**Task prompt:**
From the material below, pick out every line that contains the string "text" and copy each one.

═════ Records for the exercise

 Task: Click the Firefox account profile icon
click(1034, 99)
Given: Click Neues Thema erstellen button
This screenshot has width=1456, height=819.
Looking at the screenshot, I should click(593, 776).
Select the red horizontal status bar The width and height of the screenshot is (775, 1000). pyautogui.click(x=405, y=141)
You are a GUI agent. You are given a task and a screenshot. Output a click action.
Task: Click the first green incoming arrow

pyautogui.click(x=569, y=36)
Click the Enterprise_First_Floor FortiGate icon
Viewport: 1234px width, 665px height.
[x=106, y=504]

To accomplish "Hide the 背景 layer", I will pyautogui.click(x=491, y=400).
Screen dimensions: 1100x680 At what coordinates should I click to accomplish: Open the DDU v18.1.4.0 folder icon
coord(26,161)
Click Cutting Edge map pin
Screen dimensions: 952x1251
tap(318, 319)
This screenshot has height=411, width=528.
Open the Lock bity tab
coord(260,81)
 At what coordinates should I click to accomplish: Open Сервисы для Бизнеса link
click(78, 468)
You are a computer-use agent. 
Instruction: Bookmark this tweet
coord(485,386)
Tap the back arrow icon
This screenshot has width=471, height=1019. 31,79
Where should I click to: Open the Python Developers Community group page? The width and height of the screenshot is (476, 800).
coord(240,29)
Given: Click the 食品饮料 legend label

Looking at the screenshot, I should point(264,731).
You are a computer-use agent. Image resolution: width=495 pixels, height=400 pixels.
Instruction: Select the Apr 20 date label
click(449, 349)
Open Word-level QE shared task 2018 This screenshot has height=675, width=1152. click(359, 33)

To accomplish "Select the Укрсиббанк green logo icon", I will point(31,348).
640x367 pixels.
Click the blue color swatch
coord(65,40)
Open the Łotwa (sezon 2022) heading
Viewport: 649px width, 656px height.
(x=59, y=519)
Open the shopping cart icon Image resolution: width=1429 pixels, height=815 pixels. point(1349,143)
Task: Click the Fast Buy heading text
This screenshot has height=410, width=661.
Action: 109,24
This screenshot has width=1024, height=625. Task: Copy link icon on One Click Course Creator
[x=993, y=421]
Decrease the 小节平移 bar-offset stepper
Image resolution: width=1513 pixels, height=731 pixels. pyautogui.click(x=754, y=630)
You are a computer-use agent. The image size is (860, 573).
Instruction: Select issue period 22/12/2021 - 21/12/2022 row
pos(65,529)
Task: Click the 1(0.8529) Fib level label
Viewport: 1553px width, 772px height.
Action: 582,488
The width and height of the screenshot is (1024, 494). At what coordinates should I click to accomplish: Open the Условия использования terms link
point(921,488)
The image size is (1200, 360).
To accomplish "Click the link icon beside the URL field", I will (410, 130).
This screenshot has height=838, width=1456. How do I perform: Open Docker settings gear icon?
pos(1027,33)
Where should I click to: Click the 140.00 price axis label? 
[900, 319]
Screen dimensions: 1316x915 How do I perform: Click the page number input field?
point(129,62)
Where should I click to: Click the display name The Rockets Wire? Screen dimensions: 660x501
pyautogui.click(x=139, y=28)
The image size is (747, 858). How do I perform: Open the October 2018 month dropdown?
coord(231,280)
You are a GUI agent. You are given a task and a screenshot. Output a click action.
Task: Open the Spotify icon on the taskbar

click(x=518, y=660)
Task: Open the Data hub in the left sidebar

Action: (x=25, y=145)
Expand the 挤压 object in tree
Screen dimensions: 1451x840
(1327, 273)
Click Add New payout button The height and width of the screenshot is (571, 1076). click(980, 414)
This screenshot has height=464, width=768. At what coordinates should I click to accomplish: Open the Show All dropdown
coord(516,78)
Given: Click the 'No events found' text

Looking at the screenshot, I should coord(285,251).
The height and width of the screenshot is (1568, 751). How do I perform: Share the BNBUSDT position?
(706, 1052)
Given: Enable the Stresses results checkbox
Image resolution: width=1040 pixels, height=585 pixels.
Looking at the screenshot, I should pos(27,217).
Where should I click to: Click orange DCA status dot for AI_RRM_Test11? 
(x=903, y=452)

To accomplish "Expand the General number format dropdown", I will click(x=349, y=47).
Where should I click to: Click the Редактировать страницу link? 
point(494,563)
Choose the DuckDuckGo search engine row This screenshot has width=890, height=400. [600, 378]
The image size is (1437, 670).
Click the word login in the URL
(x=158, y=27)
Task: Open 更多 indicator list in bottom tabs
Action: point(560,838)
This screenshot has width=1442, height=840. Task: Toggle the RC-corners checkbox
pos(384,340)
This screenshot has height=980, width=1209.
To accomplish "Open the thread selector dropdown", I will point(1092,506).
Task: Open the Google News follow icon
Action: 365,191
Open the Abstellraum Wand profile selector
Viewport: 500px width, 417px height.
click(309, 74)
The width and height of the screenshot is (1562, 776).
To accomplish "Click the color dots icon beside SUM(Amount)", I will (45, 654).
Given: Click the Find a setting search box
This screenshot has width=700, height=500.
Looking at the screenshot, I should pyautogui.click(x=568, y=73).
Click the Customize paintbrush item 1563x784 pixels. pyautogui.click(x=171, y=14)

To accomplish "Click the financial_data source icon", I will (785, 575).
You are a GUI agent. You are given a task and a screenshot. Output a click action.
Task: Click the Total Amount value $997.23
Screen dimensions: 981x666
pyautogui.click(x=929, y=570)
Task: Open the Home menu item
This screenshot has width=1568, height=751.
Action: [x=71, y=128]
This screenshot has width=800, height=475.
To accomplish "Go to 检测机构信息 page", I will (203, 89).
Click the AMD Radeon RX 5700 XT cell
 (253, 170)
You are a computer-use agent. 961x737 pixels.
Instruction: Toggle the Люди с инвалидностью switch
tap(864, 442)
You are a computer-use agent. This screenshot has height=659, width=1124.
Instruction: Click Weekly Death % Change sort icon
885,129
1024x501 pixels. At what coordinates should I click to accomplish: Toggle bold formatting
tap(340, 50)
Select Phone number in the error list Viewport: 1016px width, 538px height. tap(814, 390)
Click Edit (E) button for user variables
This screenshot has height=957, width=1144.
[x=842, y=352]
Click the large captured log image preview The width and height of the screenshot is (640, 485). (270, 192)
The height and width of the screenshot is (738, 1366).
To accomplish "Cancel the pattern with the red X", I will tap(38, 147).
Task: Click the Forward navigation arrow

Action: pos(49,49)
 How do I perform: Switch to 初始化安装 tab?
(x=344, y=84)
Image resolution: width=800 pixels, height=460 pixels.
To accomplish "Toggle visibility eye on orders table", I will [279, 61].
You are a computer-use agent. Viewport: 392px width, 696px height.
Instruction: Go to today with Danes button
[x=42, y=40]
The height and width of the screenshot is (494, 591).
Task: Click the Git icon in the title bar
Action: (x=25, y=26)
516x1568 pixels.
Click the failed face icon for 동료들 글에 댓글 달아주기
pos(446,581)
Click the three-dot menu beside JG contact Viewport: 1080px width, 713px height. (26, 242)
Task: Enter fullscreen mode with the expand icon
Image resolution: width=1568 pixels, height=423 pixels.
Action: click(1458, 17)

══════════

**Reply:**
Task: Click the Fast Buy heading text
Given: Click the 'No events found' text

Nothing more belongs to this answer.